The most immediate impact of the Facebook IPO was to pressure the stocks of social peers, such as Zynga, Groupon and LinkedIn. All three traded lower in unison. The question now is whether future IPO pricing and private company valuations will sink as well.
A Dysfunctional IPO Market
Someone who says yes is Jay Ritter, professor of finance at the University of Florida, who expects the lower valuations to extend to related companies in the IPO pipeline.
“Individual investors tend to over weight personal experience,” Ritter says. “Those who lost money on Facebook will be skeptical about investing in other IPOs.”
Ritter says the Facebook IPO exposes problems with the traditional way offerings are sold. The difficulties lie in the process of “book building, where underwriters are allowed to allocate shares to their most profitable customers rather than favoring buy-and-hold investors,” he says.

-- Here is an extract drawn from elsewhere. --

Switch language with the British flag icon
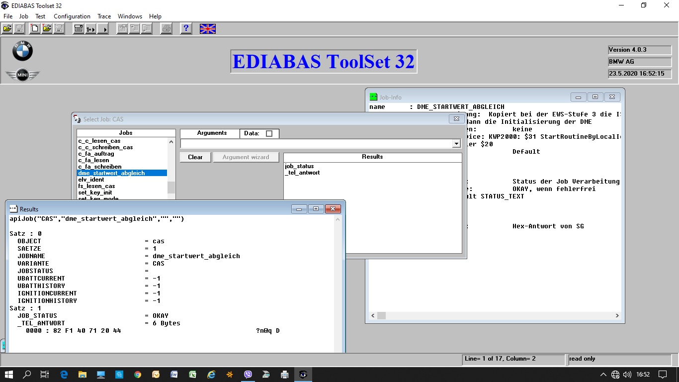 [x=207, y=29]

This led Morgan Stanley and the offer’s other underwriters to misestimate the split in demand between long-term investors and short-term buyers interested in flipping the stock.

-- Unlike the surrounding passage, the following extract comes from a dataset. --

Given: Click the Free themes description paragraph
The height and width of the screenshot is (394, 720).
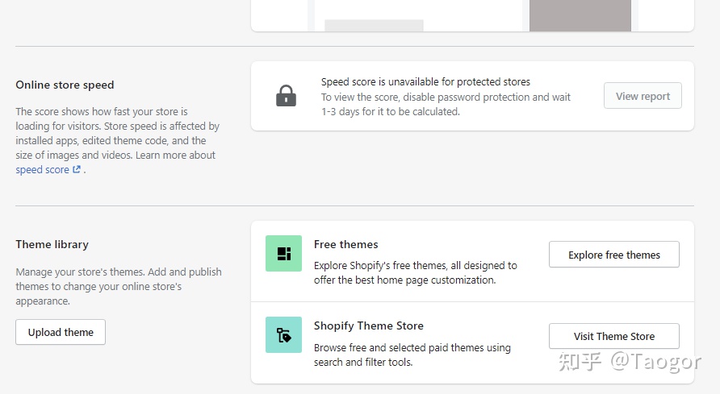Looking at the screenshot, I should pyautogui.click(x=415, y=272).
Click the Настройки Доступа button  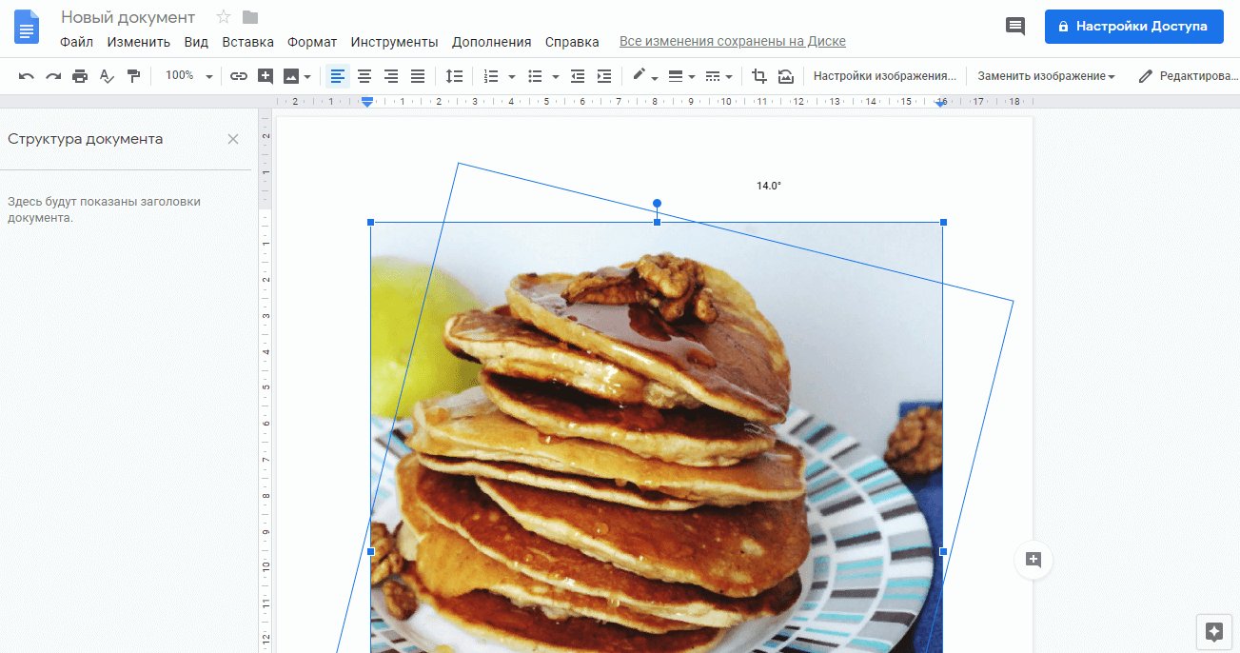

He suggests auctions would create different economic incentives for underwriters, aligning their interests with issuing companies instead of asking them to please both the supply and sell sides. This may benefit young venture-backed companies seeking to be noticed in a market where underwriters favor large deals and high valuations.
William Hambrecht, founder of the investment bank WR Hambrecht + Co., is another supporter of auctions, including for Facebook—perhaps no surprise given his company’s focus on the auction business. To argue his case, he points to Google, which used one for its 2004 debut. At the time, the company cut the size and price of its stock in the face of soft demand.
“Facebook wouldn’t have gotten as high a price because the market price wasn’t where they thought it was,” Hambrecht says.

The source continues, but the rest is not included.